Alvarado's current appointed counsel does not rely on any
post-conviction motion and instead concedes that the "respondent
correctly alleged that [Mr. Alvarado] missed the statute of
limitations[.]" (Richman Letter at 1). Together, these statements
indicate that Mr. Alvarado never filed a motion pursuant to CPL §
As a result, the limitations period was not tolled during the
pendency of any post-conviction motions and, instead, it ran for
369 days from November 21, 2002 to November 24, 2003. Thus, as
both the petitioner and the respondent now acknowledge, Mr.
Alvarado was four days late in filing his petition for a writ of
habeas corpus. (Richman Letter at 1; Resp. Memo. at 11).
Consequently, Mr. Alvarado's petition is time-barred.

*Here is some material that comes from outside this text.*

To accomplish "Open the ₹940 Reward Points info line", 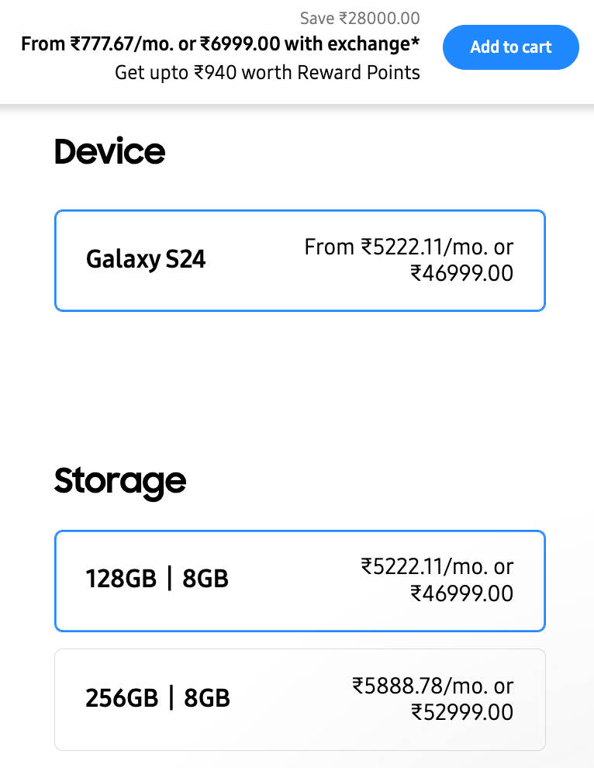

Mr. Alvarado also asserts that he is eligible for equitable
tolling of the limitations period because, following the
conclusion of his direct appeal, his appellate lawyer did not
respond to his inquiry regarding filing a post-conviction motion,
and he was thereafter unsure of how to proceed with his case.
(Alvarado Aff., ¶ 1; Richman Letter at 1-2). Because the Second Circuit has
construed the limitations period set out in
28 U.S.C. § 2244(d)(2) as a statute of limitations rather than as a
jurisdictional bar, a court may equitably toll this period if
"rare and exceptional circumstances" prevent a petitioner from
filing promptly. See Smith v. McGinnis, 208 F.3d 13, 17 (2d
Cir. 2000); see also Johnson v. Nyack Hospital, 86 F.3d 8, 12
(2d Cir. 1996) ...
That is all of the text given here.